Dataset entries
┄┄┄┄┄┄┄┄┄┄┄┄┄┄┄┄┄┄┄┄

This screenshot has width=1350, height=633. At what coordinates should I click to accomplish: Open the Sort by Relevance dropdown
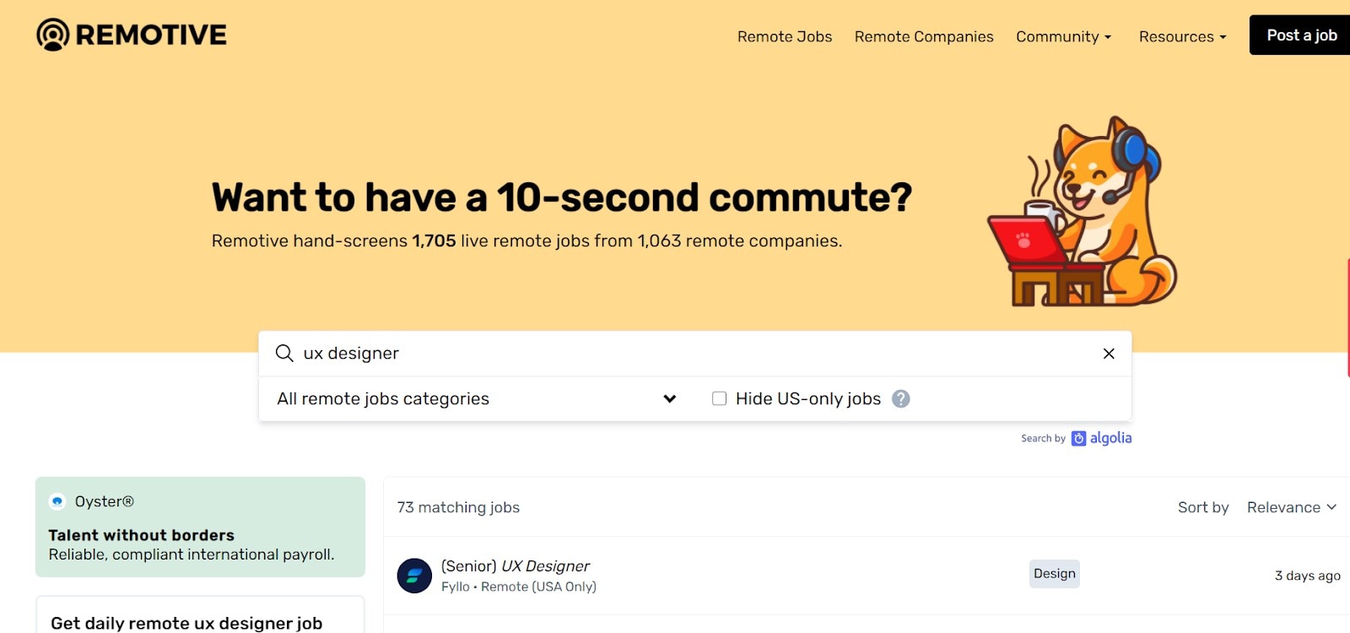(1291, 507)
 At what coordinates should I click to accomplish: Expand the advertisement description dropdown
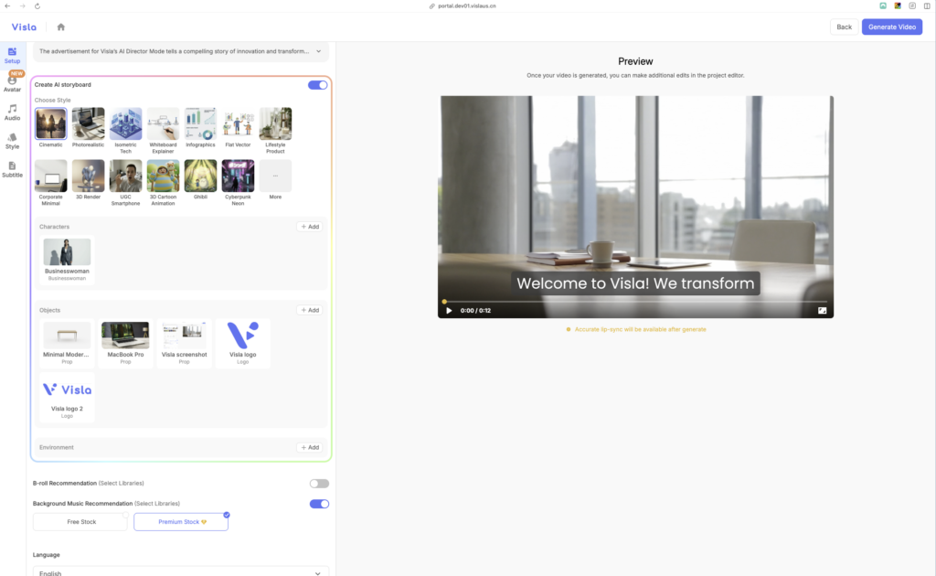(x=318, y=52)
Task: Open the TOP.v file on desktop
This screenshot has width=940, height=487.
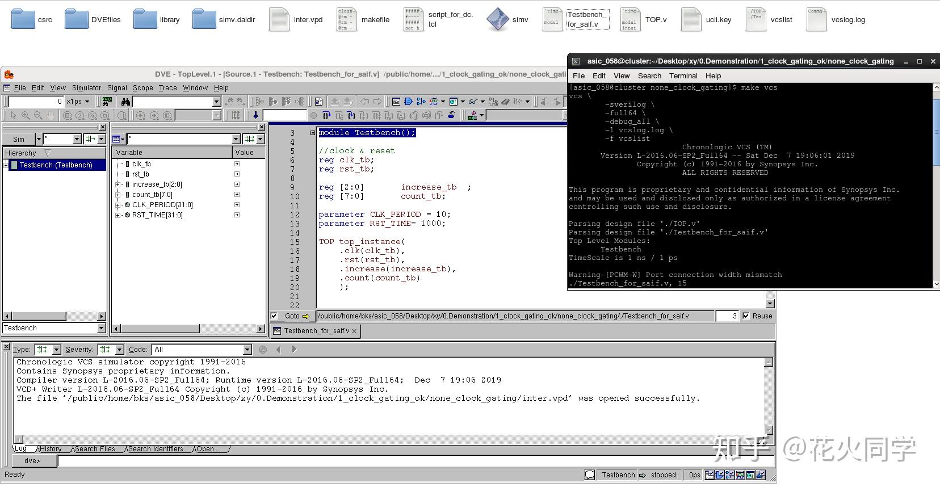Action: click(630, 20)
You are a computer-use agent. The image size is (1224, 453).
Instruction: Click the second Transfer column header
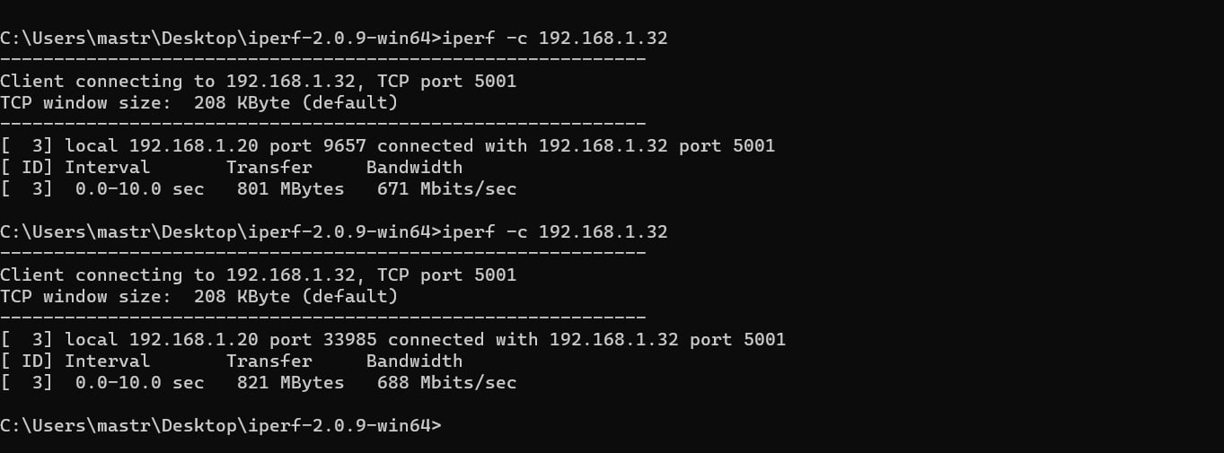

┄┄┄┄┄┄┄┄┄┄┄┄┄┄┄┄┄┄┄┄

**EXERCISE DIRECTIONS**
An exact copy of every entry above is required, without the pictures.

**ANSWER**
This screenshot has width=1350, height=633. At what coordinates should I click to accomplish: Open the Sort by Relevance dropdown
(1291, 507)
 At what coordinates should I click to accomplish: Expand the advertisement description dropdown
(x=318, y=52)
Task: Open the TOP.v file on desktop
This screenshot has width=940, height=487.
Action: click(630, 20)
You are a computer-use agent. The image size is (1224, 453).
Instruction: Click the second Transfer column header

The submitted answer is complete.